By PATRICIA HINKLEY
Like millions of people, do you feel frozen in place at the mere mention of climate? Do you want to put your head under a pillow and ignore it all? What if you could understand how important you are to our world?
Urgent warnings about climate change repeatedly fill the news, as a warming world reveals itself over and again, its effects both far and near.
Friends and families may live in the path of fires, hurricanes, or droughts. Increased asthma, diminished crop yields, eroded beaches, seawater seepage onto city streets, and intense summer heat may have affected you in ways which challenge any ignoring.
Normal life is being altered more frequently and more fiercely, but what to do, what to do? The problem is huge, and how can we possibly begin?
We people, one by one, have a chance to contribute meaningfully. I don’t know about you, but my practical actions pull me out of simply fretting and hiding; I feel better.

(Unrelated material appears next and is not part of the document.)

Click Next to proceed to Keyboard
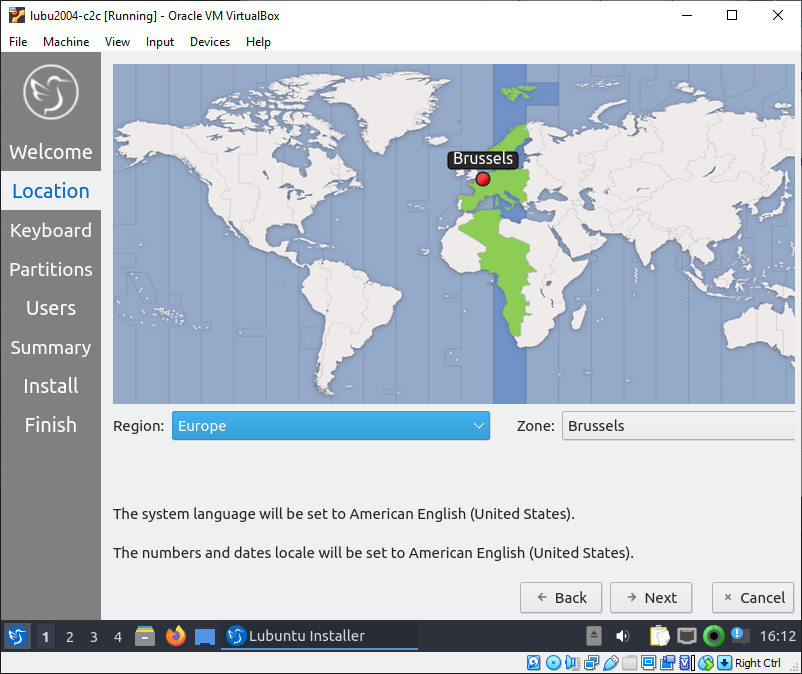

When I listen to others about their feelings and share what I am doing, my confidence about the future infects them with the very real potential to make a difference too. Together our solo behaviors build, and before you know it, the numbers of us changing our habits becomes many. We are no longer alone in our quest: each small action builds momentum to where millions of us together lessen the carbon heating the atmosphere. Such people power is a momentous step toward influencing responsible leadership on climate change.

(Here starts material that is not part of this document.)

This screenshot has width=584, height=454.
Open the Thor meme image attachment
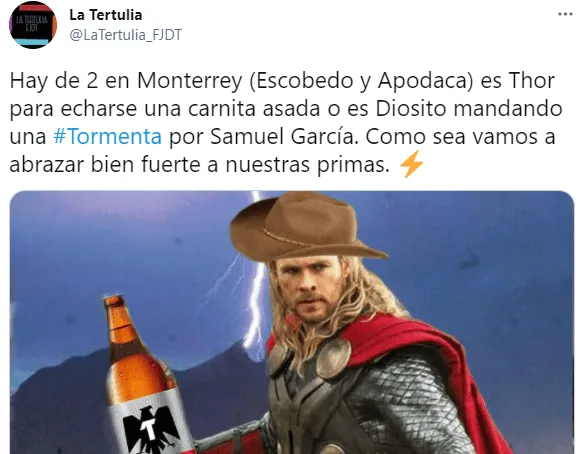click(292, 323)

But you ask, how to begin? Each one of us can take many simple actions. It’s all about changing habits and becoming aware of what we do. Think of the effect of leaving lights on when you leave a room. The electric meter keeps spinning. Consider the wasted energy of a thermostat turned high so you can wear short sleeves in winter. Adjusting your clothing to the seasons is an important habit change.

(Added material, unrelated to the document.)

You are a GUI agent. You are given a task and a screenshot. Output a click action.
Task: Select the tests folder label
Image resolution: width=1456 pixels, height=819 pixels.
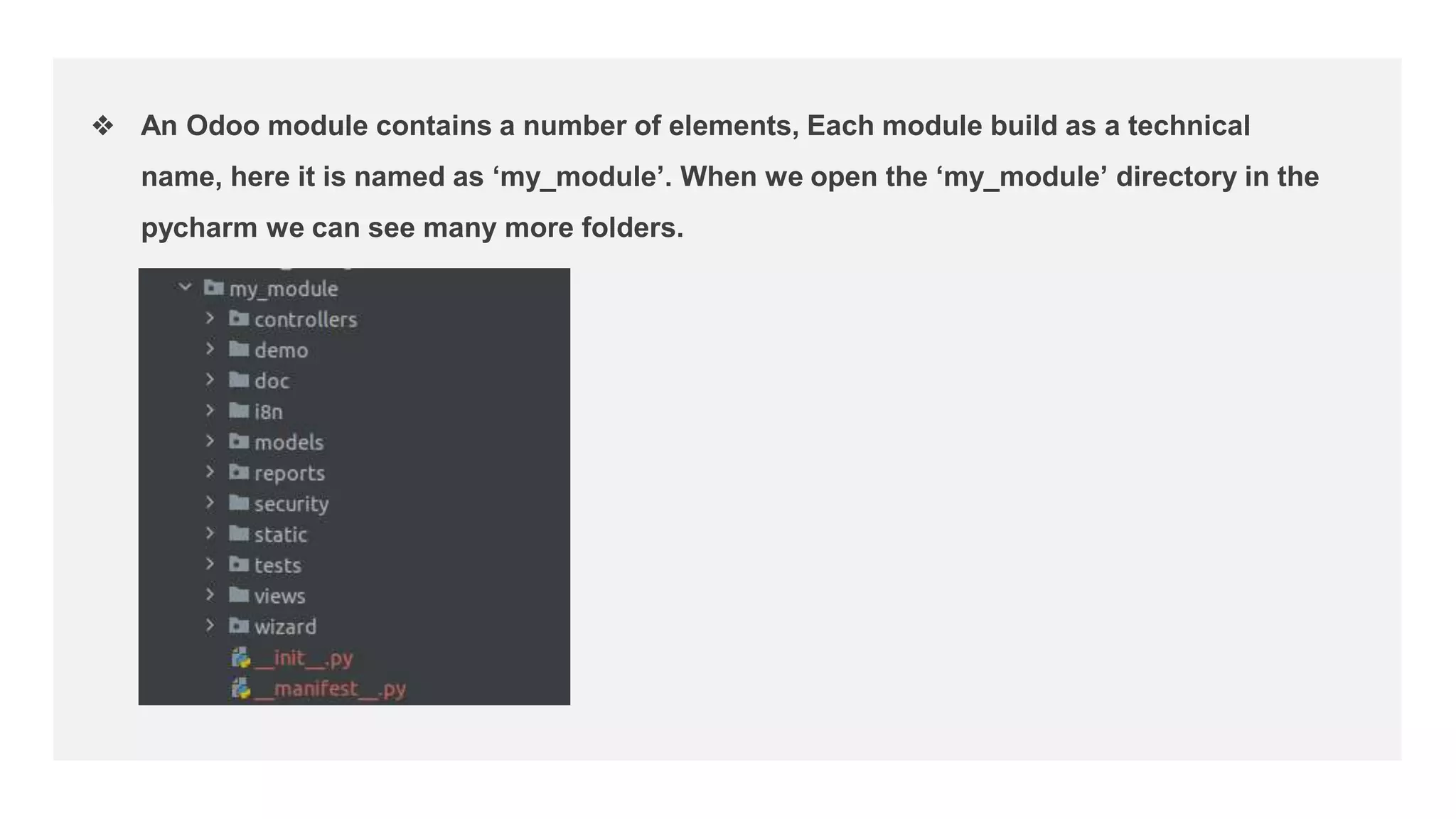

The important piece here is that these contributions to a positive future lead us to feeling gratified about our place in the world. Most of us have collectively turned away from the climate-change issues for much too long. Let’s bring what is overwhelming down to human scale and talk about it with friends and family. It’s time to develop a new habit of feeling good about our place in the world and to speaking about it.
Rhode Island resident Patricia Hinkley is the author of “Climate Sense: A Practical Guide to Finding Solutions and Keeping Your Cool.”